UK gilt yields have risen from 4.2% to 5% since early March, driven mainly by the Iran war and high…
The UK gilt market is unlikely to be swayed solely by the next Labour leadership battle; broader geopolitical and energy factors are the dominant drivers of recent yield spikes. Labour Leadership Uncertainty Meets Gilt Market Volatility Analysts caution against attributing every twitch in UK government debt prices to the upcoming Labour leadership contest. While figures such as Andy Burnham have floated a “strong” fiscal rule and hinted at defence spending “outside of the rules,” the market is waiting for concrete policy actions before adjusting its stance. The memory of the 2022 Liz Truss mini‑budget still looms, prompting candidates to temper rhetoric. Yield Surge Linked to Iran Conflict and Energy Prices Since early March, 10‑year gilt yields have climbed from 4.2% to 5%. The primary catalysts identified are: The ongoing Iran war, which has heightened geopolitical risk premiums. Rising oil and gas prices that feed UK inflation, given the nation imports roughly 40% of its energy. Elevated electricity costs that place the UK among the highest in the western world. Think‑tank Capital Economics notes that “gilts have been more responsive to moves in energy prices than the political headlines of late.” Political Instability Premium and Market Discipline The bond market’s reaction is shaped by a modest but growing “political instability” premium. With a debt‑to‑GDP ratio of 95% and annual debt‑interest payments of about £100bn, investors are vigilant.

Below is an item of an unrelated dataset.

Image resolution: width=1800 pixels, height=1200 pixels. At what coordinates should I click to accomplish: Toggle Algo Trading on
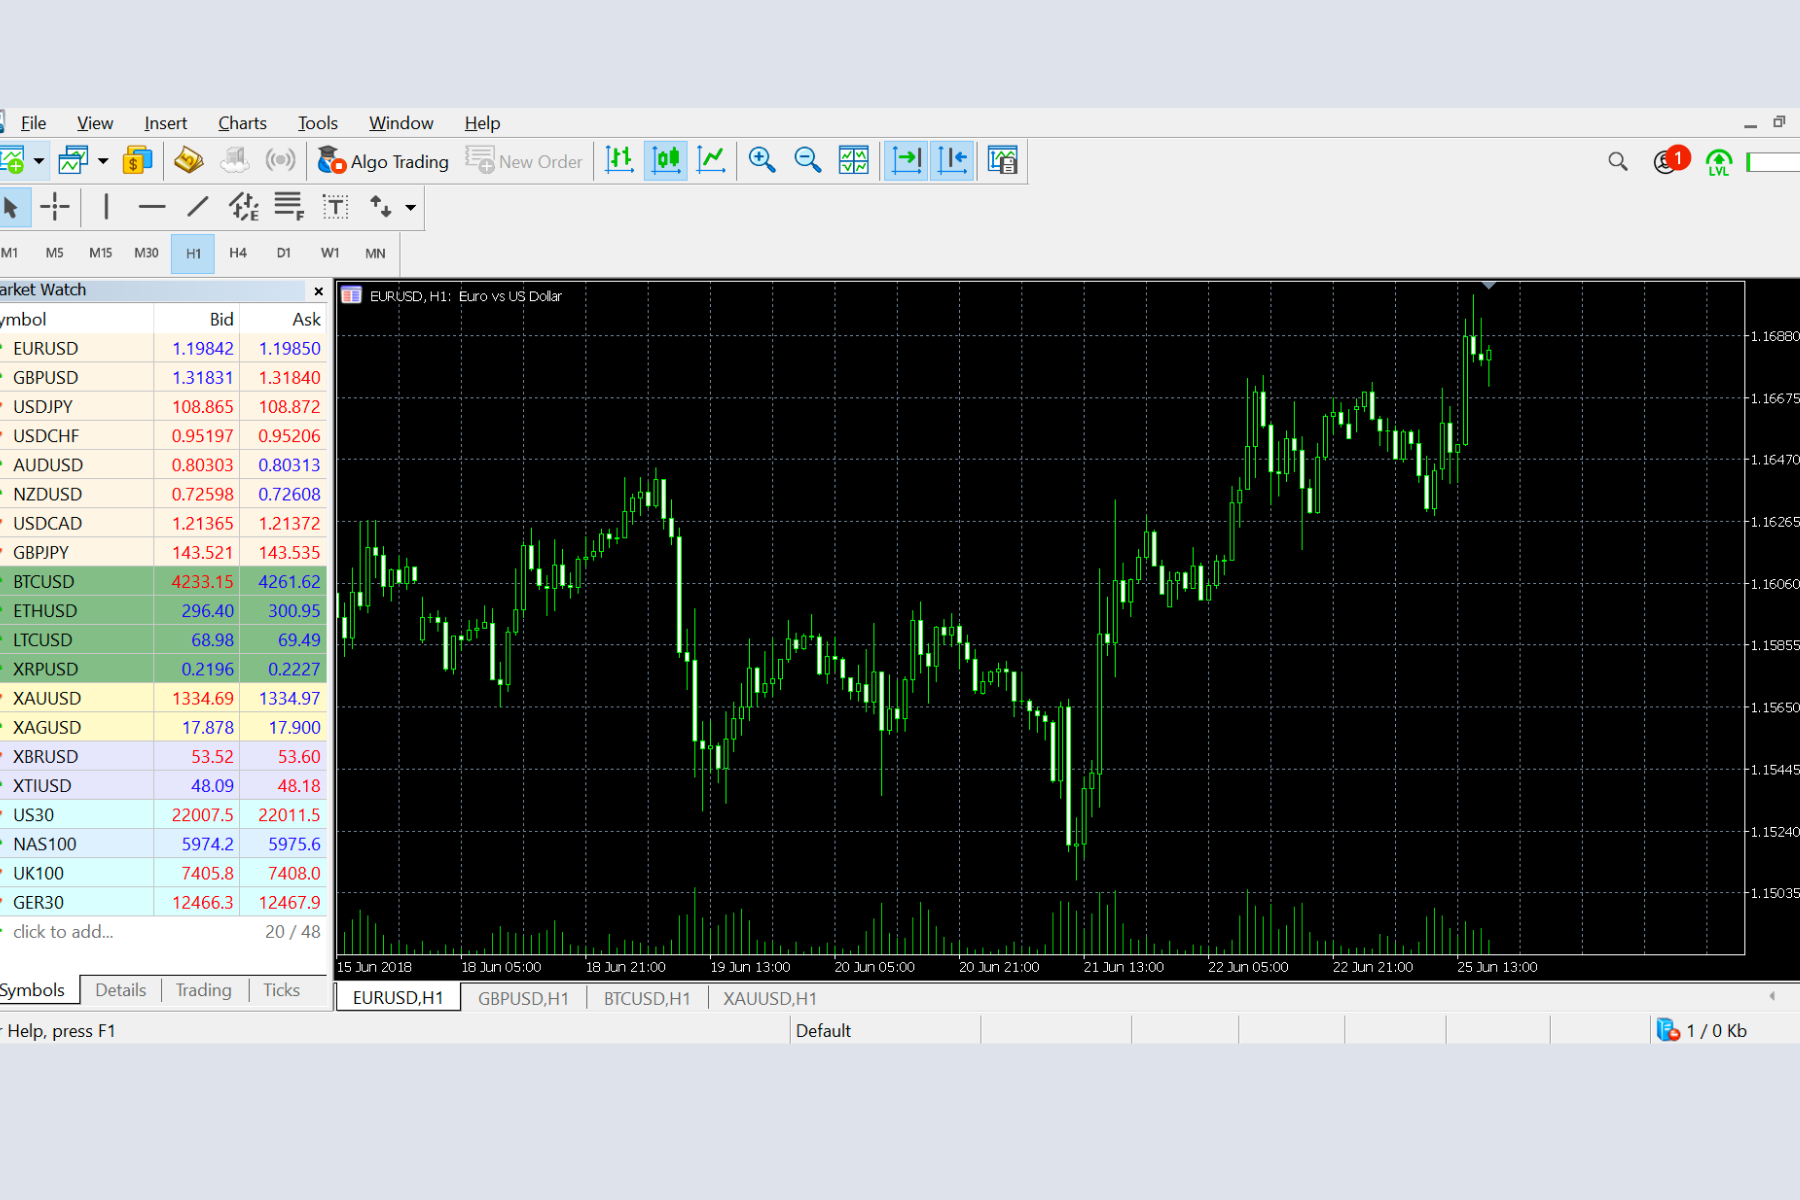[383, 160]
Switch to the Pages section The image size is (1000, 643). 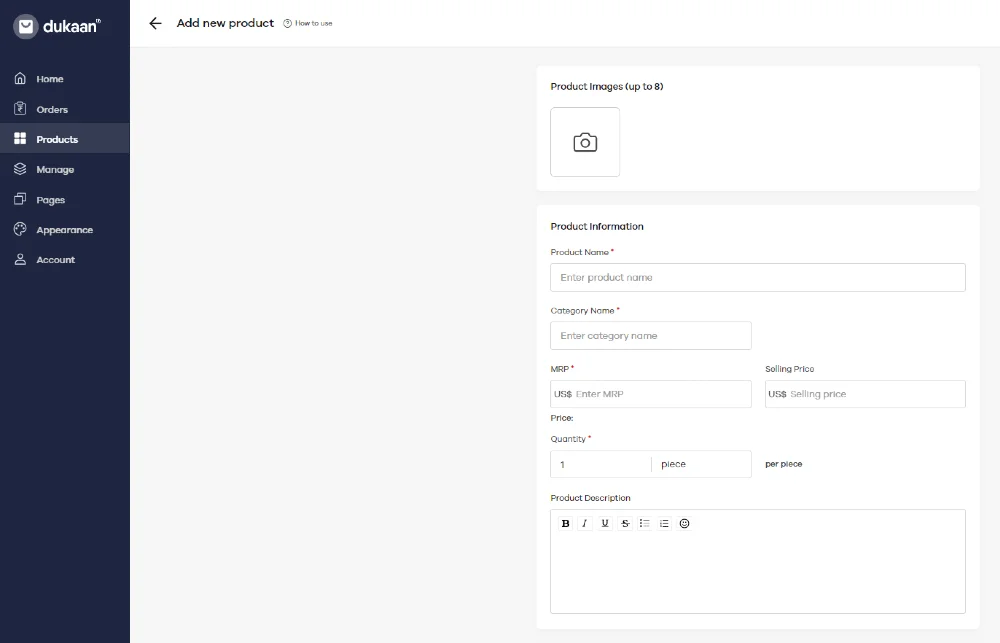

Simon French, chief economist at Panmure Liberum, warns that financial‑market checks will curb any extreme fiscal promises emerging from a Labour contest. Goldman Sachs reinforces this view, stating that policy choices remain constrained by rising spending pressures and an already elevated tax burden, irrespective of leadership changes. Outlook for UK Debt Markets Amid Potential Leadership Contest Looking ahead, the gilt market is likely to remain “baffled rather than alarmed,” monitoring two key developments: Whether Labour‑aligned think‑tanks, such as the Labour Growth Group, can deliver concrete growth‑oriented policies that address energy scarcity and clean electricity costs. How the government manages the issuance of roughly £250bn of gilts this year without triggering a sharper risk premium. In the short term, the political‑instability premium may linger, but its magnitude will depend on the clarity and fiscal credibility of any new leadership’s agenda.